Rencontre entre deux navetteurs matinaux...

Navetteurs tôt le matin

par Bruno Roggen

 

Avertissement au lecteur:

 

Ceci est une œuvre de fiction. Les noms, les personnages, les lieux, les marques, les médias, et les incidents sont le produit de l'imagination de l'auteur ou sont utilisés fictivement. Toute ressemblance avec des personnes, des événements ou des situations de la vie réelle est purement fortuite et le produit du hasard.

 

Cinquante-neuf ans, et toujours devoir prendre le même train matinal à 7h05 à Yvoir pour arriver à Bruxelles-Schuman à 8h30... Tous les matins, même le samedi, mais jamais le dimanche.

Toujours la même routine. Lire le quotidien Vers l’Avenir, manger un petit pain au chocolat, boire deux tasses de café dans le thermos brun foncé.

Chaque jour, il voit les mêmes visages. Les mêmes personnes se dépêchent et entrent en trébuchant dans les mêmes compartiments du train aux mêmes gares…

Pas aujourd'hui. A la gare de Jambes, une femme monte dans le train, aux cheveux mi-longs foncés et à la silhouette élancée. De loin, elle ressemble toujours à une jeune fille, mais elle ne l'est plus.

Un nouveau visage. Elle regarde autour d'elle et va s'asseoir au fond du compartiment. Il lève les yeux de son journal, regarde le visage tendu de la femme. Elle le voit. Elle regarde ailleurs. Il est déçu. Il continue de lire son article jusqu'à l’arrêt de Gembloux où il mange son petit pain au chocolat. Elle reste dans le train quand il descend à Schuman.
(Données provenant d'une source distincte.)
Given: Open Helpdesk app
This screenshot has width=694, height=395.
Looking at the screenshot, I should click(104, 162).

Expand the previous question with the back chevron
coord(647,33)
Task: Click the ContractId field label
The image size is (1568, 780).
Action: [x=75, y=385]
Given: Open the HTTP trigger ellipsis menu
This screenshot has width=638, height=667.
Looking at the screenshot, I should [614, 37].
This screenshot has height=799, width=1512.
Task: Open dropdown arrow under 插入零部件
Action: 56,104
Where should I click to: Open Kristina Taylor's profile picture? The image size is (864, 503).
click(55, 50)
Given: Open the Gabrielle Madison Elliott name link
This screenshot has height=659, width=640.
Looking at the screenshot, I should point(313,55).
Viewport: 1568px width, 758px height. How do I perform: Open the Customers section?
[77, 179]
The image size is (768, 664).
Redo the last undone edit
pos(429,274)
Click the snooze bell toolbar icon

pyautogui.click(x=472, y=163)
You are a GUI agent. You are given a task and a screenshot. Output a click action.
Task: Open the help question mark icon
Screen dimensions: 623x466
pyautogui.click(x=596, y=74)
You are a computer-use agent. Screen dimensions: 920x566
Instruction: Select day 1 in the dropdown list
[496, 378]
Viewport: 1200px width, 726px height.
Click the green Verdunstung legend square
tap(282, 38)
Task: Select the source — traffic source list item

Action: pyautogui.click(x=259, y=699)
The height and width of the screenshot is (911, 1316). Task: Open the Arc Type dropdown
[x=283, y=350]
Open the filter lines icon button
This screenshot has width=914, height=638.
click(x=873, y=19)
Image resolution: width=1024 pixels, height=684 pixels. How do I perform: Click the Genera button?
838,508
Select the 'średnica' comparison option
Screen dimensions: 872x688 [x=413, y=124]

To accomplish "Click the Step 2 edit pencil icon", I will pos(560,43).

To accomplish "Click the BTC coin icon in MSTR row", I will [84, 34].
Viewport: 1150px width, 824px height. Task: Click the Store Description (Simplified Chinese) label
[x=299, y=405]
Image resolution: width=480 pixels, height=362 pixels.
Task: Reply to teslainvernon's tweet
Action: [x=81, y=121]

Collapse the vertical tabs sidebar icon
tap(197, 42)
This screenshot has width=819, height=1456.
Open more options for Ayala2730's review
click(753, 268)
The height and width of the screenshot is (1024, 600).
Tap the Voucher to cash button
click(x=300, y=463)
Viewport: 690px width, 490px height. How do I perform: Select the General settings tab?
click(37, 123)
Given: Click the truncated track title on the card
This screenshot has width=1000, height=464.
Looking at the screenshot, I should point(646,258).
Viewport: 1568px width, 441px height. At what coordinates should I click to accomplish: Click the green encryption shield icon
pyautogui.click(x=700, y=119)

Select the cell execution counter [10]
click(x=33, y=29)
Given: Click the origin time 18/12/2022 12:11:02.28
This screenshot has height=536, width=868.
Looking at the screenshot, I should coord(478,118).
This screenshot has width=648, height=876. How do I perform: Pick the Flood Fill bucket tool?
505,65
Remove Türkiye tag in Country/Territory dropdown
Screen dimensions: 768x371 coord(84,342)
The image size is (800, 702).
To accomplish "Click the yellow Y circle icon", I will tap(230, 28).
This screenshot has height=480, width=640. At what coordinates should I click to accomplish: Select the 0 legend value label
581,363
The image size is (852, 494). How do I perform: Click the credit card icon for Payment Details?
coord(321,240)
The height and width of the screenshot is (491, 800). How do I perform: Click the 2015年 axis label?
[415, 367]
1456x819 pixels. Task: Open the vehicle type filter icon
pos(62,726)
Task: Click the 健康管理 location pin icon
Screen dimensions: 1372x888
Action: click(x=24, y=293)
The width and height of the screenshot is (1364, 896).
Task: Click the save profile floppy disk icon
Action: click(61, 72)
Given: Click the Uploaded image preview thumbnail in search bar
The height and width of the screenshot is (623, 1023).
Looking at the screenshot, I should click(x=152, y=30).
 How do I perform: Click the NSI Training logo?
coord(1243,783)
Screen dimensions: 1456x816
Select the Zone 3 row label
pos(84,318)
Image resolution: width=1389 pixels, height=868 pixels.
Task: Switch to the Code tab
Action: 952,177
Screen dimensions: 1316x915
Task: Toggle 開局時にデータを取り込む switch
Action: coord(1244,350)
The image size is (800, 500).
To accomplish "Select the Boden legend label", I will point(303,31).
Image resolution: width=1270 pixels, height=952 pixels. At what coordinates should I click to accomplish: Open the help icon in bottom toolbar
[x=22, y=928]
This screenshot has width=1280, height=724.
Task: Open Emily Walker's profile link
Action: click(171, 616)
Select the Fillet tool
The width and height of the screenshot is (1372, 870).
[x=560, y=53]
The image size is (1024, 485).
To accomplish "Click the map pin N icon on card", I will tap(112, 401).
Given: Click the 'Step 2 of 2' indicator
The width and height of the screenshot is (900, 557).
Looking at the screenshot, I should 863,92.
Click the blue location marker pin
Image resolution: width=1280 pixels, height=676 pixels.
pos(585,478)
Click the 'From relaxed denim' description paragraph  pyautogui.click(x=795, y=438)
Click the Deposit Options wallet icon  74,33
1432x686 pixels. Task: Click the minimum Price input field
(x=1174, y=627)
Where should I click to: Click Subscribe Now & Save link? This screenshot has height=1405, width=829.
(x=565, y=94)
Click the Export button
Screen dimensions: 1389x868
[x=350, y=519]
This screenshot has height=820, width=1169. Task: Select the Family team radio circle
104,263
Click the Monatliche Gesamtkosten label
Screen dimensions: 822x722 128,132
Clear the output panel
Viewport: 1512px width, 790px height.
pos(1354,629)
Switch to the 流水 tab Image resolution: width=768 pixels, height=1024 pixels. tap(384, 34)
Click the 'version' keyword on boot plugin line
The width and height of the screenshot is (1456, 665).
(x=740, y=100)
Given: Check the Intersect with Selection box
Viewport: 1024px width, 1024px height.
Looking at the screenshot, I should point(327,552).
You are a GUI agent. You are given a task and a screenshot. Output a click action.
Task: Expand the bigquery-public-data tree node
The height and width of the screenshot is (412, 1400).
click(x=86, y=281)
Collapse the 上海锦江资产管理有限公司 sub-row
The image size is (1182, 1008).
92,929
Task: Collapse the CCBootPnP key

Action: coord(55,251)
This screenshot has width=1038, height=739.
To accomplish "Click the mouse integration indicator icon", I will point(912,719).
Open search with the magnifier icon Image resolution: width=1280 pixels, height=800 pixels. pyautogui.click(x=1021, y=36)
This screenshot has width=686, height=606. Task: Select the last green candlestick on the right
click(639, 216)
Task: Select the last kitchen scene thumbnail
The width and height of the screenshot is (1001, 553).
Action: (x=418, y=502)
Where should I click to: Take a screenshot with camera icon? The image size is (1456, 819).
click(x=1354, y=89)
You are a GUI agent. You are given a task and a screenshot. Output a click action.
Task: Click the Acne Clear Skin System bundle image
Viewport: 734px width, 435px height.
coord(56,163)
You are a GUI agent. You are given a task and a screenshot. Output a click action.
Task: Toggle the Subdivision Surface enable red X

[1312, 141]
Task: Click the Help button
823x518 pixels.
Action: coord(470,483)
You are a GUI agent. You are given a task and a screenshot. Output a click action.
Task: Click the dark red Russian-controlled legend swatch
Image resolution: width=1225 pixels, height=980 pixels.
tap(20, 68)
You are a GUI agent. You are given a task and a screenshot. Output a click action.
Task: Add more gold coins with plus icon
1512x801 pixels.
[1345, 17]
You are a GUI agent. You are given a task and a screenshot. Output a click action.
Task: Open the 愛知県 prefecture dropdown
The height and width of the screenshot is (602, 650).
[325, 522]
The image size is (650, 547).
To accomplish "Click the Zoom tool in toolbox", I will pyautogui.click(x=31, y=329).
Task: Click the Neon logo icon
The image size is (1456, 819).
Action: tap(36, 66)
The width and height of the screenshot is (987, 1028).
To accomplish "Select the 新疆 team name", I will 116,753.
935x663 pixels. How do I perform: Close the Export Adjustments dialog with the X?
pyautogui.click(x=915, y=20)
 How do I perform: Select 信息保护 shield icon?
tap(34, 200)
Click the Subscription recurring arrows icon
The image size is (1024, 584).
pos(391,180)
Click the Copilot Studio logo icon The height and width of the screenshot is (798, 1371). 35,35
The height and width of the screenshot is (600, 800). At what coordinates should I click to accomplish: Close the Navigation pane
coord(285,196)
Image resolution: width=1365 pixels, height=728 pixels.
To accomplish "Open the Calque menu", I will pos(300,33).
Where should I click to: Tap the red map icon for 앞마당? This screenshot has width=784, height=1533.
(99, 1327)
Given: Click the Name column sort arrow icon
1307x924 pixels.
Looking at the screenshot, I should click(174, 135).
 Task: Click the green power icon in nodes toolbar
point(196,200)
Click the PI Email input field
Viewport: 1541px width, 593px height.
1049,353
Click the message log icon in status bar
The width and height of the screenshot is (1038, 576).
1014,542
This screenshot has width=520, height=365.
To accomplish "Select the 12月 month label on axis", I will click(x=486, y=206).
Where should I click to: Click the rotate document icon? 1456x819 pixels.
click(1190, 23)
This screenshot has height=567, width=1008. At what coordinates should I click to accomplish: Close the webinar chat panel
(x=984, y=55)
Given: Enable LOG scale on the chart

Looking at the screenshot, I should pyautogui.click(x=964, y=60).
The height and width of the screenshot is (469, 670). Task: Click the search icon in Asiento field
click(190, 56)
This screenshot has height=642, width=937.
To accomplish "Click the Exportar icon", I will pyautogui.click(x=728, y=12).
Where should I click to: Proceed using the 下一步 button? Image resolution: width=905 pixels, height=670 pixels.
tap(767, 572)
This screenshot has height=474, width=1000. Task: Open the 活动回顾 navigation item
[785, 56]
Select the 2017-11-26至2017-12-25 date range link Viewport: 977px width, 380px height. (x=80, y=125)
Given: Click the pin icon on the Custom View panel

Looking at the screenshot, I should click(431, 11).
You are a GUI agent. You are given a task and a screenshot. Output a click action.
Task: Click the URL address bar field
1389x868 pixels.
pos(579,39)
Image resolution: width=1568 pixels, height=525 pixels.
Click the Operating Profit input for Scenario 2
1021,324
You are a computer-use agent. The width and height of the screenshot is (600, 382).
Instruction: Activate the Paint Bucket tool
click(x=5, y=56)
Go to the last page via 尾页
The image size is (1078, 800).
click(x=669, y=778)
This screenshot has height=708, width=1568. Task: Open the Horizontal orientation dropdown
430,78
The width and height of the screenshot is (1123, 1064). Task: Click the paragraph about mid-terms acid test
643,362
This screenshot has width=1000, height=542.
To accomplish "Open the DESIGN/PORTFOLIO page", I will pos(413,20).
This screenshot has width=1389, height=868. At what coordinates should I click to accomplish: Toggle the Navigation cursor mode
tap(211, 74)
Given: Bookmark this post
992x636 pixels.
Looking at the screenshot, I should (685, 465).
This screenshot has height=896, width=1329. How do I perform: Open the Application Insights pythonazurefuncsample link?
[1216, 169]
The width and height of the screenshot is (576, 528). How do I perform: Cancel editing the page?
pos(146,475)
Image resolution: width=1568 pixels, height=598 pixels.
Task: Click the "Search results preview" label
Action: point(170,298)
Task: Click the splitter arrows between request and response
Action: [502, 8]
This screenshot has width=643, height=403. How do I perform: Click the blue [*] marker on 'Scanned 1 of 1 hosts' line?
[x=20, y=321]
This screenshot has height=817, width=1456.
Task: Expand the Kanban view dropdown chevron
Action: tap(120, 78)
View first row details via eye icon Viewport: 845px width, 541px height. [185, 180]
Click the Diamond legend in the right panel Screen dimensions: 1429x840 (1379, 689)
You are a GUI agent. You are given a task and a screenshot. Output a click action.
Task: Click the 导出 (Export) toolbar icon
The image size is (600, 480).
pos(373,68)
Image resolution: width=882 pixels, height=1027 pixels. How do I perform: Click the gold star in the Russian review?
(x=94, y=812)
Le lendemain, elle est de nouveau là. Elle le regarde. Il lui fait signe de la tête pour lui dire bonjour. Elle ne réagit pas et fait comme si elle ne l'avait pas remarqué. Toutes les places assises à l'arrière du compartiment sont occupées. Elle vient s'asseoir près de lui. Son visage est tourné vers lui. De derrière son journal, il sent qu'elle l'observe. Il lève les yeux et essaie d'attirer son regard. Elle tourne la tête de côté et regarde par la fenêtre du train.

Pendant des jours d'affilée, c'est le même rituel. Il dit bonjour en levant la tête et en la hochant. Elle l'ignore.

Une semaine passe sans elle. Il se demande si elle a changé de compartiment, ou peut-être si elle a commencé à prendre un train plus tard dans la matinée.

Lundi après, elle est de retour. Elle a changé. Elle a l'air émaciée. Son visage montre qu'elle a pleuré. Il l'accueille comme d'habitude. Cette fois, elle répond en inclinant la tête à la japonaise pour le saluer. Elle sort un livre de poche de son sac et commence à lire. Il peut voir que c'est un recueil de poésie écrite par le poète Alfred de Musset. Ses mains tremblent légèrement. Il prend son courage à deux mains et lui parle. Elle continue sa lecture. Il toussote et se présente:

Je m'appelle Benoît. Benoît Spitaels, pour être précis. J’habite à Hun. C’est un hameau d’Anhée.”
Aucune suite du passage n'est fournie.